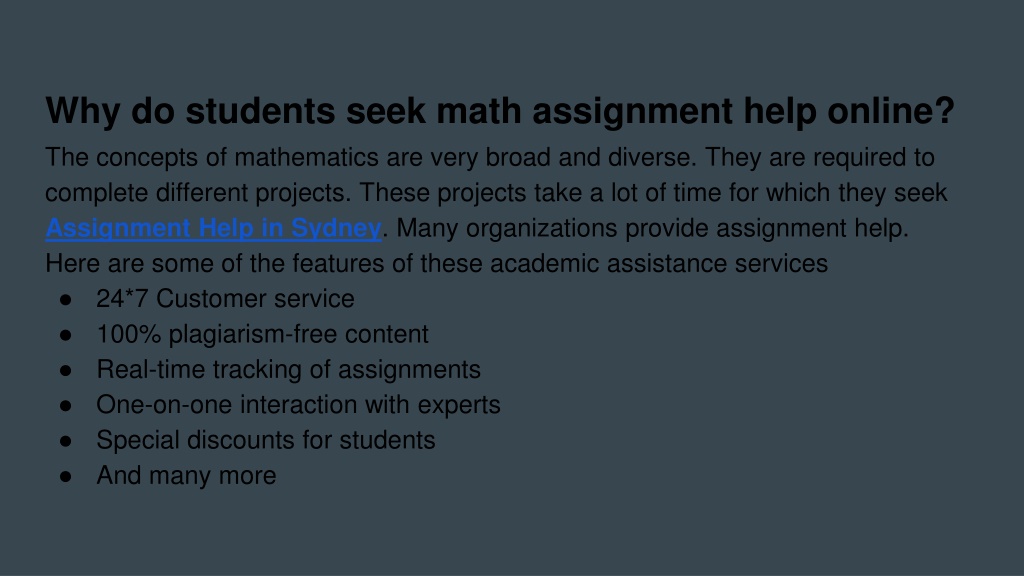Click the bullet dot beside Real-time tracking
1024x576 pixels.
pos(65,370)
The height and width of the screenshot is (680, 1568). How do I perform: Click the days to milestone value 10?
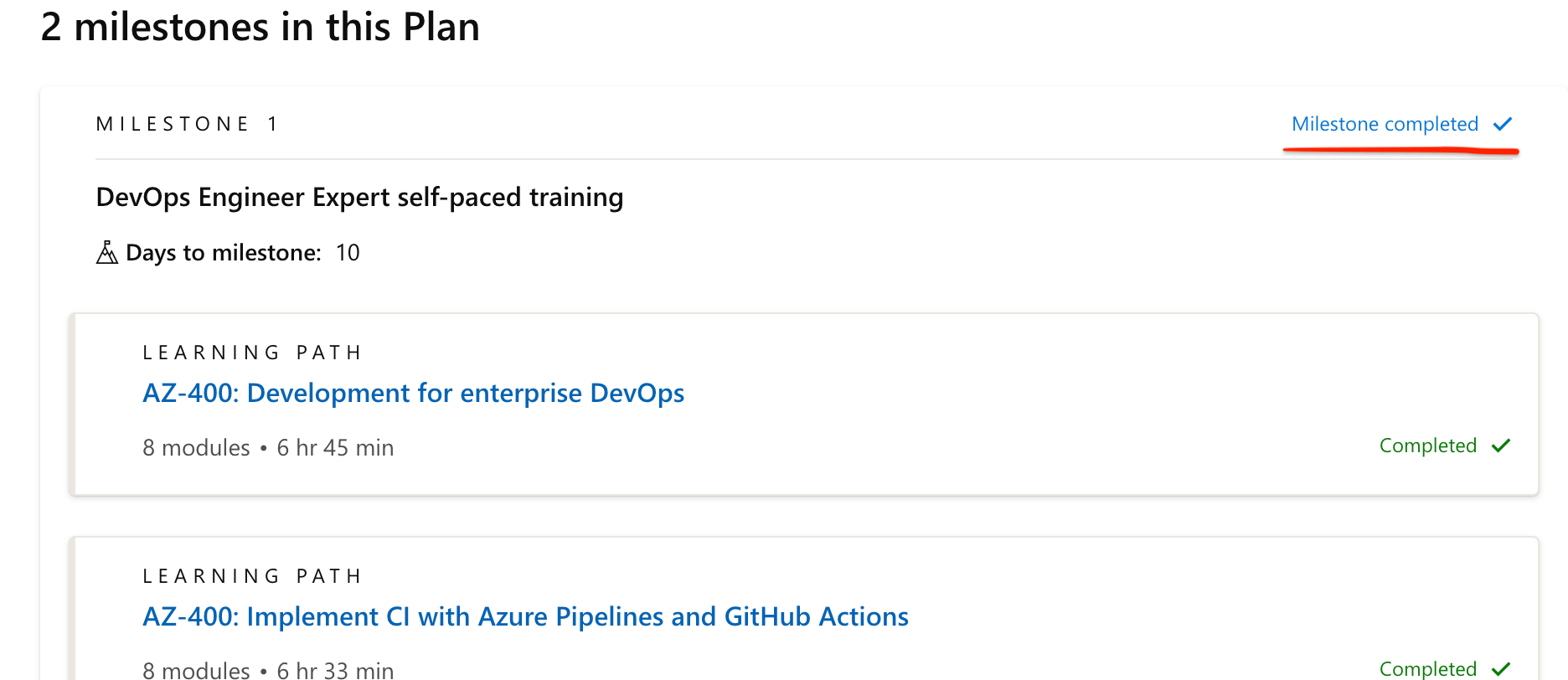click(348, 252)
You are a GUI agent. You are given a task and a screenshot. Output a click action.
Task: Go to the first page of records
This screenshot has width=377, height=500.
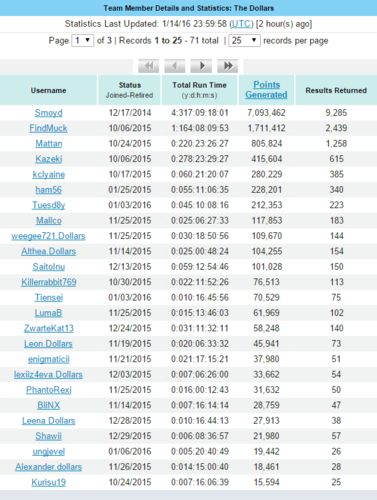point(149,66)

________________

## WHAT IS BEING ASKED:
Can you recast the rows, from the very first one through the line with "click(348, 252)" inclusive, as a JSON list of strings with one string per line, skipping blank lines and leaving out the pictures?

## CORRECT RESPONSE:
[
  "Click the bullet dot beside Real-time tracking",
  "1024x576 pixels.",
  "pos(65,370)",
  "The height and width of the screenshot is (680, 1568). How do I perform: Click the days to milestone value 10?",
  "click(348, 252)"
]